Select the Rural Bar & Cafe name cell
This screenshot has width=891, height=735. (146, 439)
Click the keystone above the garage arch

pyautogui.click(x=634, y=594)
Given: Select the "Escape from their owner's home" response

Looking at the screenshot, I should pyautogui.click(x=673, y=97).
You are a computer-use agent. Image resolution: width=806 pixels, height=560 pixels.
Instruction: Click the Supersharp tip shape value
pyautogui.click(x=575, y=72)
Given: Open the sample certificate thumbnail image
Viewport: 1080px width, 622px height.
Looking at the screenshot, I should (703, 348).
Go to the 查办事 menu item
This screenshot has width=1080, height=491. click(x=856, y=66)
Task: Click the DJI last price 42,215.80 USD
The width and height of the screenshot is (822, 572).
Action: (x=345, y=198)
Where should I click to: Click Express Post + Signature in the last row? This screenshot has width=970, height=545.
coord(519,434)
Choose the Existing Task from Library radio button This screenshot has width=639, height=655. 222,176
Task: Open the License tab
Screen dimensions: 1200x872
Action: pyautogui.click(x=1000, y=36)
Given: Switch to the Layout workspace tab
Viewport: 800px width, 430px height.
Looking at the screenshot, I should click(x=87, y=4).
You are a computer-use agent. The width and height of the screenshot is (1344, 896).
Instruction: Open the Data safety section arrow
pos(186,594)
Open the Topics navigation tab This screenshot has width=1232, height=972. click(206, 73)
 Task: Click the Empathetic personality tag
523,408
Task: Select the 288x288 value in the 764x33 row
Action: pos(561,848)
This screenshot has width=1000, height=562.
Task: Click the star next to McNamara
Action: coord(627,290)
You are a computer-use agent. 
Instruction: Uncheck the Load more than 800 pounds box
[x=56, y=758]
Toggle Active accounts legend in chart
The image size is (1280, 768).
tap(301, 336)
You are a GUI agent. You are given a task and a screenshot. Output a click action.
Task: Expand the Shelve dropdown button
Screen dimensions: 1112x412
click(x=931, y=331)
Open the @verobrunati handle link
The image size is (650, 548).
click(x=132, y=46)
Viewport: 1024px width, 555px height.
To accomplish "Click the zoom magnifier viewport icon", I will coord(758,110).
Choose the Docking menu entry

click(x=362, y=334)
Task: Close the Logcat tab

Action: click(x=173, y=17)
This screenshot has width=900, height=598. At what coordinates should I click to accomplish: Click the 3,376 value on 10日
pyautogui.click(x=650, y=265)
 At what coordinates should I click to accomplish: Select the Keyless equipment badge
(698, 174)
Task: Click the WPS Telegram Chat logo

(What the task requires): Of the lines in the listing above, count those containing the word "computer", and state the count alone.

(Answer section): 3